第48話
僕と約束を交わしたミミは安心したのか、蛇女の時と同じように消えて行った。
魂が浄化されたのだ。
「ミミはずっと愛菜という子の事が気になっていたんだな」
2人に戻った家の中、カエルが熱いお茶に苦戦しながらそう言った。
「そうだね」
僕はぼんやりとテレビを見ながら返事をした。
「どうした、元気がないな? ミミがいなくなって寂しいのか?」
「まさか。冗談はやめろよ」
僕はしかめっ面をしてそう言った。
「言っておくが、約束は果たせよ?」
カエルがジッと僕を見つめてそう言った。
大きな目で見られると、すべてを見透かされているような気になって居心地が悪い。
「わかってるよ。僕が現実世界に戻れたらミミとの約束は果たすよ」
そう言いながらも、僕は自分が現実世界に戻れないんじゃないかと思い始めていた。
僕の体は今どうなっているのか。
僕の魂はいつまでここにいるのか。
なにもわからないままだ。
「俺はルキを信じるぞ」
「なんだよ、僕って信用ないのか?」
あまりにしつこいカエルに、僕はそう言った。
「ミミを欺いても、俺を欺く事は簡単じゃないぞ。ずっとルキと一緒にいたんだ。ルキが嘘をつくときに鼻の穴が膨らむことくらい、知っている」
カエルはそう言い、ニヤリと笑った。
僕の嘘は最初から見抜かれていたのか。
僕は自分の鼻に触れて、ため息を吐き出したのだった。
翌日、僕は自分からカエルを誘って町へ出てきていた。
カエルに町案内をしてもらっていた時に気になる店を見つけていたのだ。
それは【本の駄菓子屋】の向かい側に建っている【傘の本屋】だった。
ガラス戸を開けて中へ入ってみると、看板の通り店主は傘だった。
最近雨続きだったからか入った瞬間元気な威勢のいい声が聞こえて来た。
「すごい数だな」
天井につきそうなほど高い本棚にビッシリと詰め込まれた本に僕は感動してしまう。
古いインクや紙の匂いが僕は好きだった。
ただ、普通の本屋と違うのは商品に手足が生えていて、自由に動き回っている物がると言う所だった。

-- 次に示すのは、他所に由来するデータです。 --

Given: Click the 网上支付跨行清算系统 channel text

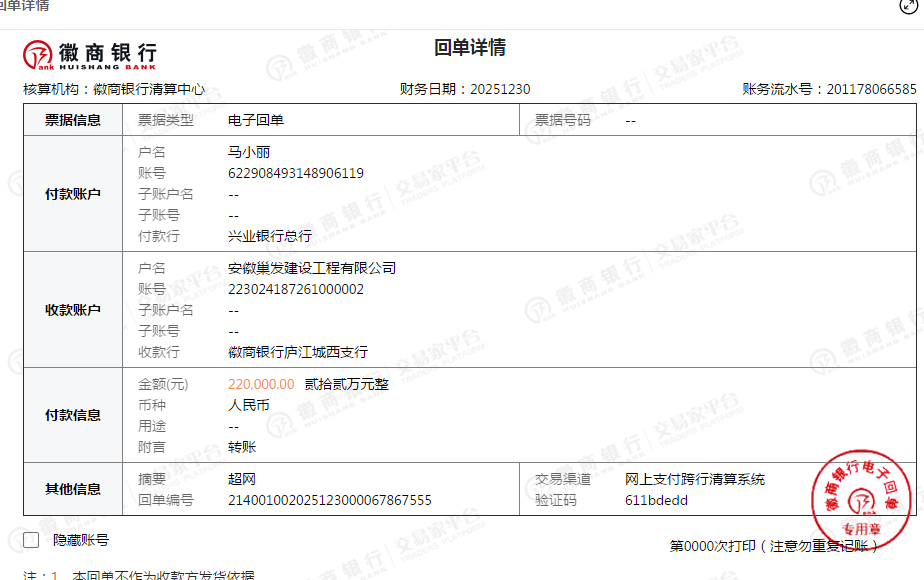Looking at the screenshot, I should 695,479.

本たちは店内を走り回ったり、店主の傘にじゃれ付いたりして遊んでいる。
「本棚はこいつらの寝床なんだ。キチンと収納されている本たちは今眠っているから、起こさないようにしてくれよ」
傘がそう言ったので、僕は本棚をマジマジと見つめた。
そう言えばさっきから誰かの寝息が聞こえてくると思っていたが、これは本の寝息だったようだ。
「ところでさ、どうして本が駄菓子を売って、傘が本を売ってるわけ?」
僕はカエルへ向けて小声でそう質問をした。
「人間が人間を売る事は時々あるらしいが、同じ仲間を売りとばすような事は普通しないだろ?」
カエルは一冊の本を手にとってパラパラとめくりながらそう答えてくれた。
なるほど。
確かに納得できることだった。
「でも、この本たちの魂はまだここで生きてる。それを物々交換するのって大丈夫なの?」
そう聞くと、今度は傘が答えてくれた。